I haven't noticed what you are claiming, and Seattle has an abundance of Prius's, environmentalists, and Democrats. No group has a lock on drivers with an attitude.

I personally know quite a few Prius drivers and they are pretty chill. Certainly not the type to seek out making a statement with their driving and purposefully causing an accident.

Perhaps Santa Fe is very different than Seattle, but my guess is that you decided that you don't like Prius's or environmental bumper stickers, so you get pissed off every time one of them pulls in front of you. And if one of these drivers does do something rude, you take careful note: ah ha, I knew it. It's human nature to carefully remember the things that reinforce our little theories, and dismiss as noise the things that don't.


----------



## jvr826 (Apr 22, 2002)

teh_jev said:


> I can't believe you didn't kick his ass!


I bet traffic would have stopped to give him a round of applause if he did. I loathe Prius drivers.

The commuter lane down there, as described, has marked entry and exit points. Crossing a double yellow (and I believe in some places it's 2x double yellows) is not allowed. If it were, they'd be dashed lines, not solid.

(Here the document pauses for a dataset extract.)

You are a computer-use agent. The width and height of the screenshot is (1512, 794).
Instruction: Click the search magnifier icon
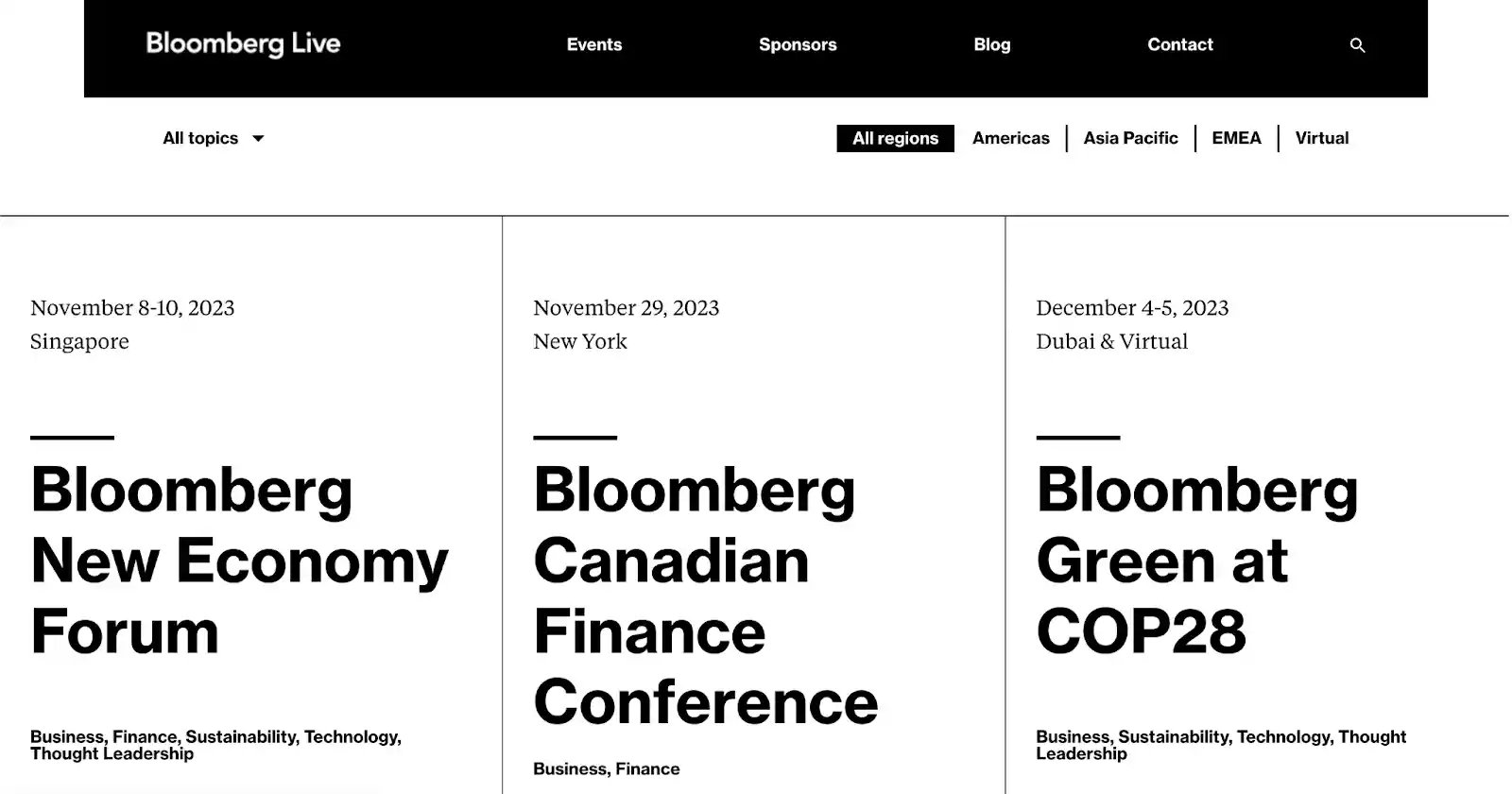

Instead of braking you should have floored it and pushed him into the next county. It's still your fault, but you'd have felt better afterwards. :angel:


----------



## BM2W (Aug 9, 2007)

Adumbration-
Having worked for Boeing (on the East coast) for 10 years, I was in & out of Seattle quite a bit, nice town, traffic genuinely sucks, but not as bad as the Capitol Beltway, but I digress. Santa Fe is a very liberal town, and the drivers here a really bad. I don't know what that has to do with the political posture. Turn signals are a rarity, and even if they use them, they don't necessarily mean it, lane discipline is very poor, and there seems to be a large number of just plain thoughtless people driving. DWI is a very popular passtime here, any day, all day. A lot of Prius drivers are quite 'normal', but you can pretty well predict the likelihood of dumb moves by the number of bumper stickers on the back and fuzzy things on the dash. I haven't seen any NRA decals on any of them. Just my observations, not trying to start a urination contest, but I suspect we're really in violent agreement - the guy the OP cited was an a-hole.


----------